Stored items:
========

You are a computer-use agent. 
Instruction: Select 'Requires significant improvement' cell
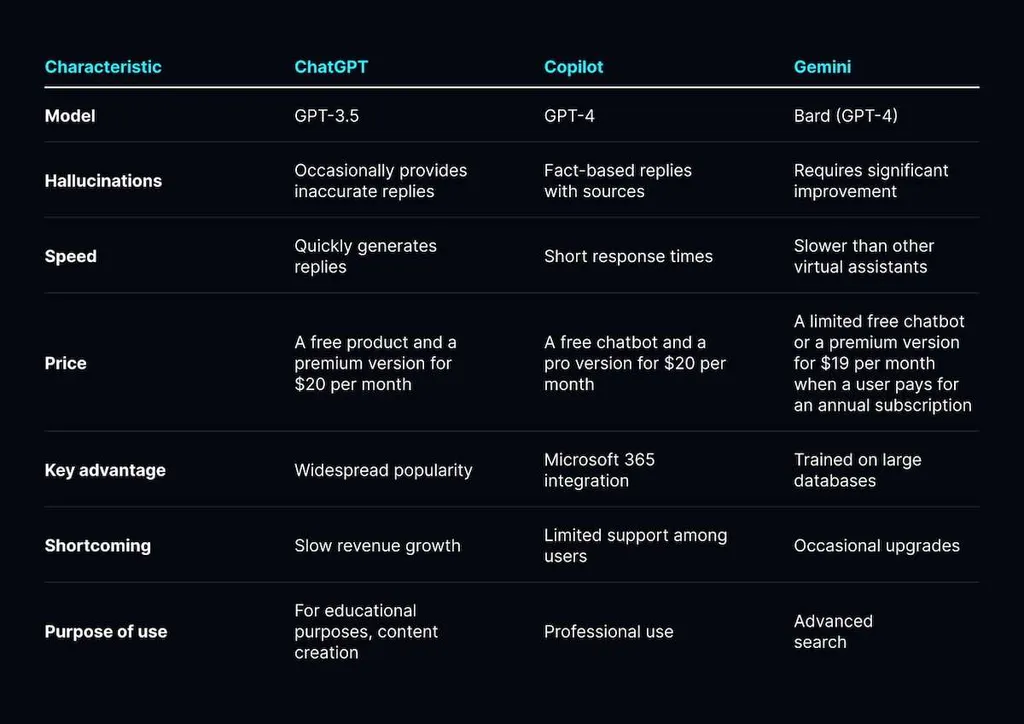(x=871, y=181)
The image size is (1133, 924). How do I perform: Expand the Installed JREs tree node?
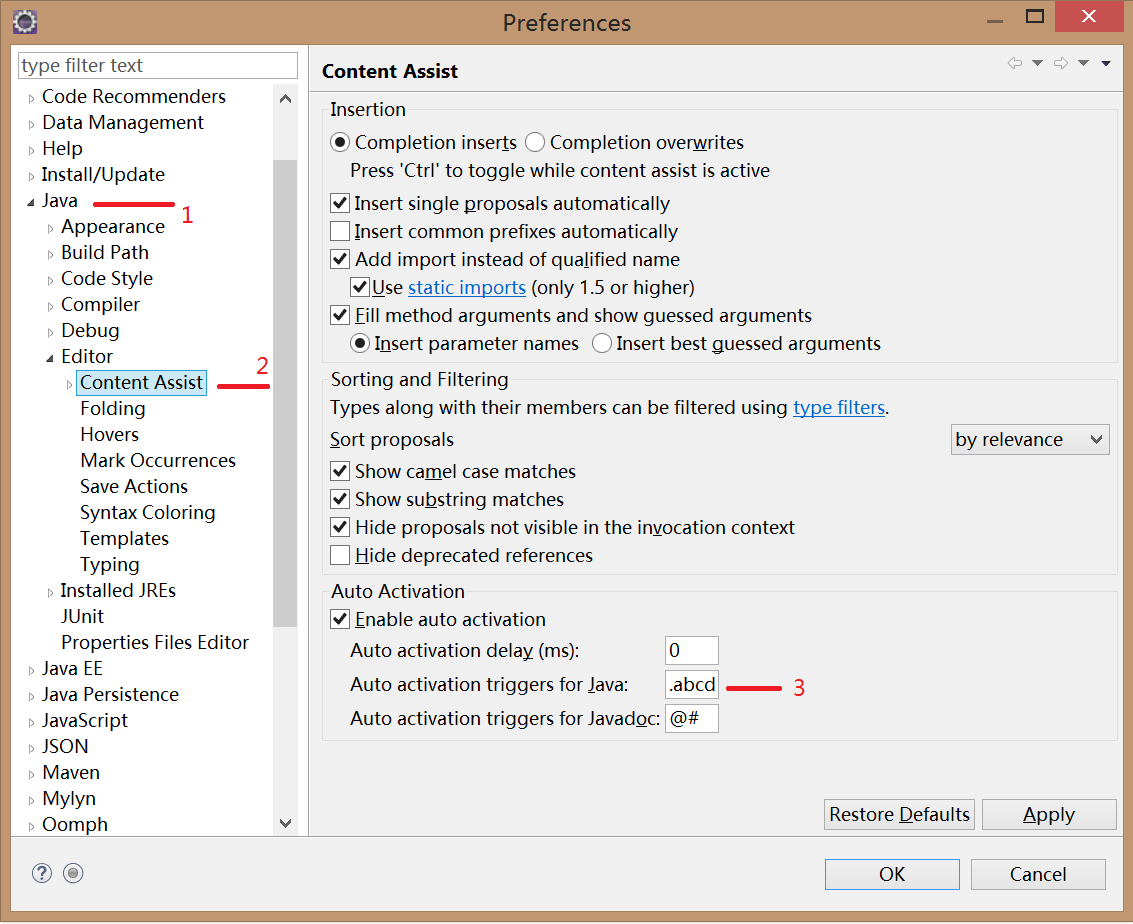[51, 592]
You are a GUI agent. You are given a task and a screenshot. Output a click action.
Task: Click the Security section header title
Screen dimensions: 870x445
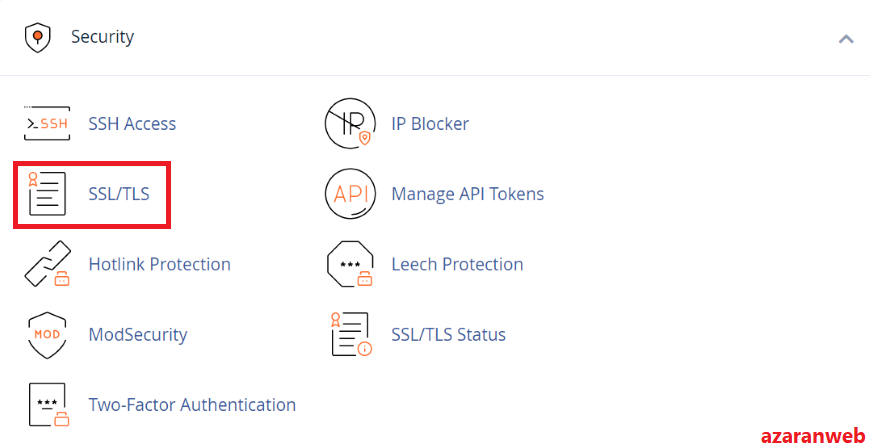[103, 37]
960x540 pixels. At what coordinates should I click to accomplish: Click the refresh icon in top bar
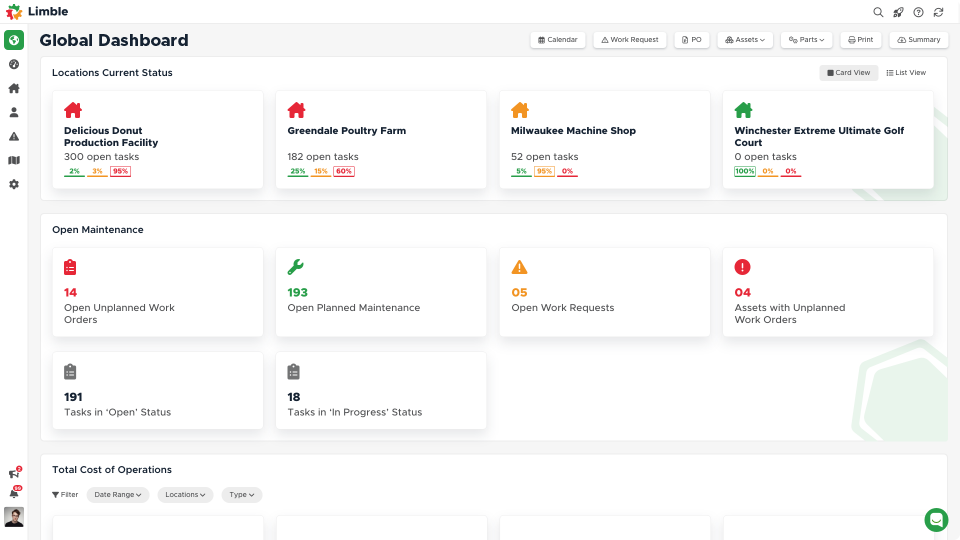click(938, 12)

========

To do:
Copy each record exactly. Leave any images out of the copy.

Response area:
You are a computer-use agent. 
Instruction: Select 'Requires significant improvement' cell
(x=871, y=181)
The image size is (1133, 924). How do I perform: Expand the Installed JREs tree node?
[51, 592]
You are a GUI agent. You are given a task and a screenshot. Output a click action.
Task: Click the Security section header title
Screen dimensions: 870x445
[103, 37]
960x540 pixels. At what coordinates should I click to accomplish: Click the refresh icon in top bar
click(938, 12)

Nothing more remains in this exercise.